Ce constat a été effectué dans une centaine d’exploitations agricoles en Suisse dont l’abondance en micro-organismes a largement diminué à cause de la persistance des pesticides, malgré la conversion en culture biologique.

En effet, les pesticides sont des Polluants Organiques Persistants (POP) qui perdurent dans l’environnement, s’accumulent dans les graisses et sont, d’une manière générale, dangereux pour la santé : cancers, altération du système immunitaire, problèmes de reproduction…

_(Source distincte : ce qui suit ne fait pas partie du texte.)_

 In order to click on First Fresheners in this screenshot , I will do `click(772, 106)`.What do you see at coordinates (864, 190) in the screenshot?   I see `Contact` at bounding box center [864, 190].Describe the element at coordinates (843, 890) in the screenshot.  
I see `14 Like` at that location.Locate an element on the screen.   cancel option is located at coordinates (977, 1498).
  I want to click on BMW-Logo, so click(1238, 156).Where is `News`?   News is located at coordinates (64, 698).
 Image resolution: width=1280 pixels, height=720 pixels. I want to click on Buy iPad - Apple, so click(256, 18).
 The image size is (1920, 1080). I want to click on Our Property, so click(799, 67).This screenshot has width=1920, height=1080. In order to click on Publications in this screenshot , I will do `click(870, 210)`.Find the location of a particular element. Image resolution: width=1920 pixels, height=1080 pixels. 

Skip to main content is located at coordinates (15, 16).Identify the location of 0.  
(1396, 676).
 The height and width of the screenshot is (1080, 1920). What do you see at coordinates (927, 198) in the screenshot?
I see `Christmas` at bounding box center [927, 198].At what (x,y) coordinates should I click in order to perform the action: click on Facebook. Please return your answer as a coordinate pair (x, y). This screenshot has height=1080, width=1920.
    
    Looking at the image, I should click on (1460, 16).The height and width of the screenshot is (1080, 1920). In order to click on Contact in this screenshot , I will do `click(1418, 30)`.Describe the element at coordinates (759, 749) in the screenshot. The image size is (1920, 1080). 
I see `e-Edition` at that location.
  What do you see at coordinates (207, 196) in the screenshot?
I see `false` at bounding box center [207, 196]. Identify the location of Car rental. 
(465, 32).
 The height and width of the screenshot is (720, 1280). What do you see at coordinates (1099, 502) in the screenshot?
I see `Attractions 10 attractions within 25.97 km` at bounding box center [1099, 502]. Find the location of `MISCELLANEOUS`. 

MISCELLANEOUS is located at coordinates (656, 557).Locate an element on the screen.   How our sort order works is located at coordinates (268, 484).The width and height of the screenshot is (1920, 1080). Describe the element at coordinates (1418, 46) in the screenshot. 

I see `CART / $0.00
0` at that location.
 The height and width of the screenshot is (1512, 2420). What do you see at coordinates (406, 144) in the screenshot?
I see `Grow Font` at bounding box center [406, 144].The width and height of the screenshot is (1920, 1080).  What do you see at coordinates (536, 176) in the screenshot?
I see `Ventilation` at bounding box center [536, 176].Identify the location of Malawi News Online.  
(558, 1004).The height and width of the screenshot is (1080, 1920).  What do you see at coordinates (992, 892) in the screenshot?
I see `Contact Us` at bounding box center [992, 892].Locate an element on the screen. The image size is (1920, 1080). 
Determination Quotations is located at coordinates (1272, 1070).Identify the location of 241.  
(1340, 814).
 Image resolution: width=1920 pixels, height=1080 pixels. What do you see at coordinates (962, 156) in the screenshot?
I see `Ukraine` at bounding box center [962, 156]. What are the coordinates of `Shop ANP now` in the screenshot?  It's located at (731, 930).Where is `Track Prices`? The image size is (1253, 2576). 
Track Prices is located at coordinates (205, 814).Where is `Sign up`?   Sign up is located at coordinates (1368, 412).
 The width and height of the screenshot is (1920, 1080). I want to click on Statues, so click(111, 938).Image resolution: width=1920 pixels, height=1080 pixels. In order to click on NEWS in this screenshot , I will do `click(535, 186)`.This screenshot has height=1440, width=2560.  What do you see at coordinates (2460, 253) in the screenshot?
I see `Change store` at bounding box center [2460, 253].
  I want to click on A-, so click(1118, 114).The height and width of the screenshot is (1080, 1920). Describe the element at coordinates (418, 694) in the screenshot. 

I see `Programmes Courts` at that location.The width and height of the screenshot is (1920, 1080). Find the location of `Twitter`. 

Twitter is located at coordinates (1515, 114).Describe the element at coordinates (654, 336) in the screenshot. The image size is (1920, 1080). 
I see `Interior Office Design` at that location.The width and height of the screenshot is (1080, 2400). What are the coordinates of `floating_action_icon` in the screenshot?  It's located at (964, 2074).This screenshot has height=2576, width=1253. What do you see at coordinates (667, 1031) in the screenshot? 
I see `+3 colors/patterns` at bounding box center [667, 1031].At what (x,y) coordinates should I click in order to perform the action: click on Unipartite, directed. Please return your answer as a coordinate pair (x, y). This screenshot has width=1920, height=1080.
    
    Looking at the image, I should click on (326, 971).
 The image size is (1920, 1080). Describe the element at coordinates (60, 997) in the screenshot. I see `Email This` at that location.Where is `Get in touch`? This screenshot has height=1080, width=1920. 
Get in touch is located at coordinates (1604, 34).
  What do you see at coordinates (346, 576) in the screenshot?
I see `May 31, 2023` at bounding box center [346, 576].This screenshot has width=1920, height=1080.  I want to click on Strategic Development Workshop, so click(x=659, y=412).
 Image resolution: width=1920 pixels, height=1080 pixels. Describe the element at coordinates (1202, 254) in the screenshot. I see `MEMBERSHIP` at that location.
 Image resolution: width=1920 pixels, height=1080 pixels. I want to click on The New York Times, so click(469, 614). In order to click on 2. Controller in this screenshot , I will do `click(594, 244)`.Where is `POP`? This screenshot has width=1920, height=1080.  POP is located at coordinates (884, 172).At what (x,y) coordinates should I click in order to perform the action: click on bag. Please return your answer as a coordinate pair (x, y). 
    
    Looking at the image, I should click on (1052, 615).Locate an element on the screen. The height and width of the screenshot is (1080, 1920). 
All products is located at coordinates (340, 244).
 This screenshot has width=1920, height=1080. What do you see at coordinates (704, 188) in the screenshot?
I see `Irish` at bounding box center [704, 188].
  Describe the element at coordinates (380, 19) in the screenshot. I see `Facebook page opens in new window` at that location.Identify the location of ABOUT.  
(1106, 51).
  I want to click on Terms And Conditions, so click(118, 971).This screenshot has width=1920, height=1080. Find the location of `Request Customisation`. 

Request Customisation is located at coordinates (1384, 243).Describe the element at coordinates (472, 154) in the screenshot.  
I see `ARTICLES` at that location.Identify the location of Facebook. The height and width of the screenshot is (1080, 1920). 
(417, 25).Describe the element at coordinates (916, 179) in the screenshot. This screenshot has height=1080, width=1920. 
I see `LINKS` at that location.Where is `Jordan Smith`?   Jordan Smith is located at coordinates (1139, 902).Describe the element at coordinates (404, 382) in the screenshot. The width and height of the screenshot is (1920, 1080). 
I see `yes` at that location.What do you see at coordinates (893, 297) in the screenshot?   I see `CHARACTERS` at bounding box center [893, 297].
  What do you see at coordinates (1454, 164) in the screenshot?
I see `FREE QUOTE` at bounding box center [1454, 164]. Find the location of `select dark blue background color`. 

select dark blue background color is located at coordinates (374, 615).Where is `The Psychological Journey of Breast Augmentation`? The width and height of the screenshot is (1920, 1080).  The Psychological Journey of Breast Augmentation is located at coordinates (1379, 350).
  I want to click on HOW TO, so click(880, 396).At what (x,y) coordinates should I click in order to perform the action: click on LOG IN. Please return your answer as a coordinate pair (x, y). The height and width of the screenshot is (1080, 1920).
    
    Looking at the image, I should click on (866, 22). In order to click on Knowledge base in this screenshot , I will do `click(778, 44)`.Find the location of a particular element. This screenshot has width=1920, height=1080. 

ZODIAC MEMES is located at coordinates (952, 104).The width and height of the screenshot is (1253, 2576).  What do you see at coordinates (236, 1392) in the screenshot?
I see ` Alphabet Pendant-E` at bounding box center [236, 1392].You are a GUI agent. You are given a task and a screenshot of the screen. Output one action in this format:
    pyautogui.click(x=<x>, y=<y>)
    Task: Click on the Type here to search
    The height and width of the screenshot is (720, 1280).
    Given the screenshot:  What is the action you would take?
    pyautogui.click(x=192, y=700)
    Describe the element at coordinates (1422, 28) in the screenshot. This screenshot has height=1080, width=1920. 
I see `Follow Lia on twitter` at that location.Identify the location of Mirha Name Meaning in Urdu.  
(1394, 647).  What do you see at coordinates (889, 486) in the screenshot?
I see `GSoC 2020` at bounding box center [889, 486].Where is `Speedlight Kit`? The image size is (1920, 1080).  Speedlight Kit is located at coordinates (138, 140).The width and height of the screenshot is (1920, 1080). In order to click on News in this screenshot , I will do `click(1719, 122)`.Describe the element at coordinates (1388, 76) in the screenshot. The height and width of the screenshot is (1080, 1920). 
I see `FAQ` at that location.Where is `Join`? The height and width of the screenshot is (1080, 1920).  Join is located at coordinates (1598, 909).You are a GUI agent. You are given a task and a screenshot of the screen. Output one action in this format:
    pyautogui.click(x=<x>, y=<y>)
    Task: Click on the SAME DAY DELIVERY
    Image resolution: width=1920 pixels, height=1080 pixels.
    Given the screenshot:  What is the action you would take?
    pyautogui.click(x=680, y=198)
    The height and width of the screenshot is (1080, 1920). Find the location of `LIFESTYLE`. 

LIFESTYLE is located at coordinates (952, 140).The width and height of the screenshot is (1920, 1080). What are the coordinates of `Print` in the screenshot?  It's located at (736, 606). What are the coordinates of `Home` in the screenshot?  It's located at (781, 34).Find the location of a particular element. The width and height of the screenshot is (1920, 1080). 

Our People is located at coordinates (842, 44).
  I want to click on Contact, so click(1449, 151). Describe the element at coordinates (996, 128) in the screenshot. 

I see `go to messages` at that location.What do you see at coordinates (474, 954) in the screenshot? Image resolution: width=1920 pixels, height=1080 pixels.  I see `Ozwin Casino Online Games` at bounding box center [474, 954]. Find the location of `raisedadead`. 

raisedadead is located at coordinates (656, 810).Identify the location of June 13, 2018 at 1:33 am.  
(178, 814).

Certaines fermes en agriculture biologique sont installées sur des terres traitées avec des pesticides dans le passé. Mais on ne sait pas vraiment quelle est la persistance des pesticides dans les champs gérés de manière biologique et quelles sont leurs répercussions sur la vie du sol, en particulier les microbes et les champignons bénéfiques du sol (comme les mycorhizes), des années après leur application.
C’est pourquoi, Judith Riedo, Thomas Bucheli, Florian Walder, Marcel van der Heijden et leurs collègues ont examiné les niveaux de pesticides et leur impact sur la santé des sols dans les fermes gérées avec des pratiques conventionnelles par rapport aux pratiques biologiques, ainsi que dans les fermes converties aux méthodes biologiques.

Les chercheurs ont mesuré les caractéristiques des sols en surface et les concentrations de 46 pesticides régulièrement utilisés ainsi que leurs produits de dégradation dans 100 champs qu’ils soient exploités selon des pratiques conventionnelles ou biologiques.

Sans surprise, les chercheurs ont trouvé des résidus de pesticides sur tous les sites, y compris les fermes biologiques converties depuis plus de 20 ans.

En France, pour qu’une culture soit certifiée « bio », une période de conversion doit être respectée : 2 ans avant l’ensemencement pour les cultures annuelles ; 2 ans avant l’utilisation en alimentation animale pour l’herbe ; 3 ans avant la récolte pour les pérennes. La période peut être plus courte ou plus longue selon les antécédents (Produire BIO).

Ce qui confirme l’omniprésence et la persistance des pesticides. Des molécules de DDT (un insecticide interdit en Europe depuis 1972) ont été découvertes à plus de 3 000 mètres de profondeur au large de la Californie, précisait en novembre 2020, Wilfried Sanchez, directeur scientifique adjoint en charge de la thématique « contaminants et effets sur le milieu marin » à l’Ifremer.

Malgré le passage en agriculture biologique, plusieurs herbicides et un fongicide sont restés dans le sol. Cependant, le nombre total de produits chimiques synthétiques et leurs concentrations diminuent de manière significative au fil du temps en gestion biologique.

Les voies de contamination pourraient également provenir des des pesticides qui se dispersent dans l’air Selon les chercheurs, certains des pesticides auraient pu contaminer les champs organiques en voyageant dans l’air, l’eau ou le sol à partir des champs conventionnels voisins. Même l’eau de pluie et le brouillard peuvent contenir respectivement de 0,1 µg/l jusqu’à 14 µg/l de pesticides d’après des relevés effectués par l’INRA. Une étude d’AirParif de 2007 a même retrouvé une vingtaine de pesticides différents dans l’air de Paris !

Enfin, l’équipe a constaté une plus faible abondance en microbes bénéfiques pour les sols lorsque les champs étaient davantage traités avec des pesticides, ce qui suggère que la présence de ces substances peut diminuer la santé du sol.